*Material provided*.
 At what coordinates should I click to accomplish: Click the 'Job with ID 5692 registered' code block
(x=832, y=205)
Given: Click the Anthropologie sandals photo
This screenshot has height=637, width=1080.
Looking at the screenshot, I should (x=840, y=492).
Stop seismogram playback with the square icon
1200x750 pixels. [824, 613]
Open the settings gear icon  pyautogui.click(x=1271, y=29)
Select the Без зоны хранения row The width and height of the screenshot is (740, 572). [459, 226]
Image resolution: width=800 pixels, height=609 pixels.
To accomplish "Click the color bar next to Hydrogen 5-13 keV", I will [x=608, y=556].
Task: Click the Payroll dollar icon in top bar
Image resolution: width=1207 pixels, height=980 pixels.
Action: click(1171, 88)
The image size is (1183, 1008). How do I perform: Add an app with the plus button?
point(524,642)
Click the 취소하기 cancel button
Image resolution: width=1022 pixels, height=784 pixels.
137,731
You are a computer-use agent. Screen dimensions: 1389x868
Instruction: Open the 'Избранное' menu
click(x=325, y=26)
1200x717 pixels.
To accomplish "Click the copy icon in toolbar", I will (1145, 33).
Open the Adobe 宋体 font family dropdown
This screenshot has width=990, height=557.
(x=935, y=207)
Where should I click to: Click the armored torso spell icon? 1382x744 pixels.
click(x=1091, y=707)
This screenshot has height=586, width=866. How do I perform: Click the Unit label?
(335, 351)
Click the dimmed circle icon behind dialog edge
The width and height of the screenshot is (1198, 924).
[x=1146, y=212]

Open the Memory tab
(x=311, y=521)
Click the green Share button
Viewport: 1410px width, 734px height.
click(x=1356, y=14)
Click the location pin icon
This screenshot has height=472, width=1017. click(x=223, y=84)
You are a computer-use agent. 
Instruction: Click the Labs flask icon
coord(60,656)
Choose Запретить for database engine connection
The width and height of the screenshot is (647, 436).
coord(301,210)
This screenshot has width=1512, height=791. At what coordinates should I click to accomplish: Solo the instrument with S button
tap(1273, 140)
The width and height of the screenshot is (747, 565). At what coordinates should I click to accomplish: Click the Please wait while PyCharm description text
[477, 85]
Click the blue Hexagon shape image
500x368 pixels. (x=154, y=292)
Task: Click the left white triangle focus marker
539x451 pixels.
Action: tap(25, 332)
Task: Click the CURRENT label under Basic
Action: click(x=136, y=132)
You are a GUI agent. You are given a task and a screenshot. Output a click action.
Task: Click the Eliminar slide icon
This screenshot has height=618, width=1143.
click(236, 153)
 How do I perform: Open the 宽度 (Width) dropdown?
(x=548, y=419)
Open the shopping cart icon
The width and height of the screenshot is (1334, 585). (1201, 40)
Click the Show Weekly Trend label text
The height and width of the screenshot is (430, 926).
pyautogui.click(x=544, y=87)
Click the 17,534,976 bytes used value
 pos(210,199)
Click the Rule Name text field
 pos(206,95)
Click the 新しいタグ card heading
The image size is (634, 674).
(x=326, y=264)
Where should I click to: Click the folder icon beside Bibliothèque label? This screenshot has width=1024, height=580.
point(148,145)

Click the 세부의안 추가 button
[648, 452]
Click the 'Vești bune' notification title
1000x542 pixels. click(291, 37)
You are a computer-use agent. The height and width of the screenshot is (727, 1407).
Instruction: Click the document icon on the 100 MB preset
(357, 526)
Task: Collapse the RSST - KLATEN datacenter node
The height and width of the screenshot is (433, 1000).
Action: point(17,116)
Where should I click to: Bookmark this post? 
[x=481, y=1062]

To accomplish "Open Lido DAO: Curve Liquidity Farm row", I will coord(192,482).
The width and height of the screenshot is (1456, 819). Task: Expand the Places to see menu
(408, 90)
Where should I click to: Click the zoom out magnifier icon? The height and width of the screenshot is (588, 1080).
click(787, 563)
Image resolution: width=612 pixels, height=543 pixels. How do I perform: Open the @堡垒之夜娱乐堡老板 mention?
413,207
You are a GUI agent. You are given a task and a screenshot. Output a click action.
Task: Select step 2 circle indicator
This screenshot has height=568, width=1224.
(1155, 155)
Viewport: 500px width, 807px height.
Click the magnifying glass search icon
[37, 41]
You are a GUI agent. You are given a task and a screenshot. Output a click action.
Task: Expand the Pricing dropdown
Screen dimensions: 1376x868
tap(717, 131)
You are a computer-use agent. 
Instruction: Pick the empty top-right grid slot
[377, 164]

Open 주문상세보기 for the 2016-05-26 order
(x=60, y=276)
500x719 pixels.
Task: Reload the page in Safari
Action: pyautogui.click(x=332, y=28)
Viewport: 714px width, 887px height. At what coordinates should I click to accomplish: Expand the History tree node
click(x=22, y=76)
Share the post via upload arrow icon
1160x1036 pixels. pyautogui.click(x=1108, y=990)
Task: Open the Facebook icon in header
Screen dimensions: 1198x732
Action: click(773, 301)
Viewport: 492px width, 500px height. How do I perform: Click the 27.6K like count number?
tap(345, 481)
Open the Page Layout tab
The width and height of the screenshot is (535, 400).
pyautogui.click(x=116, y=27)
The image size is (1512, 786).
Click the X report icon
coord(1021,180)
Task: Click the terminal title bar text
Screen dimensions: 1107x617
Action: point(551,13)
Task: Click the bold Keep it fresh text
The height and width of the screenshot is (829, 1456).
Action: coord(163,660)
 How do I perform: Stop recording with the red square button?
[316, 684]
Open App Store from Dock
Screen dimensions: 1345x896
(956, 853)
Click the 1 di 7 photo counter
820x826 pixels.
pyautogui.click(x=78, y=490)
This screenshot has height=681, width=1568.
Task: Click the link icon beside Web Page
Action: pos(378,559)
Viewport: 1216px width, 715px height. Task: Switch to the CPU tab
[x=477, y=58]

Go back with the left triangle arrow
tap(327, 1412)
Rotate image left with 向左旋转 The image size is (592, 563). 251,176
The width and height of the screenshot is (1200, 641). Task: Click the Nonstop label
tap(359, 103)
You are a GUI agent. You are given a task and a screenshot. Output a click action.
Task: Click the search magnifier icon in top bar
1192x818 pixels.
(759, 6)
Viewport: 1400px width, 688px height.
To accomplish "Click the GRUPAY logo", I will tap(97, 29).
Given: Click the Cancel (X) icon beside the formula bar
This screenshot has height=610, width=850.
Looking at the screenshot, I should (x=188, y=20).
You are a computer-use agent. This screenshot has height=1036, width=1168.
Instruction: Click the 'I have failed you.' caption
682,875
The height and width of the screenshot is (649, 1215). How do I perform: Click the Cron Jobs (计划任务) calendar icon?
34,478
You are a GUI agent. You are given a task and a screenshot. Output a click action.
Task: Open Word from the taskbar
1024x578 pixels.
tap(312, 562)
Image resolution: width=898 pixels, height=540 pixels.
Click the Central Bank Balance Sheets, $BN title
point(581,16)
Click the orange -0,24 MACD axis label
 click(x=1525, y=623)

*Exercise aim*.
Reproduce every line of the material above that has the string "Select".

*Exercise output*.
Select the Без зоны хранения row The width and height of the screenshot is (740, 572). [459, 226]
Task: Select step 2 circle indicator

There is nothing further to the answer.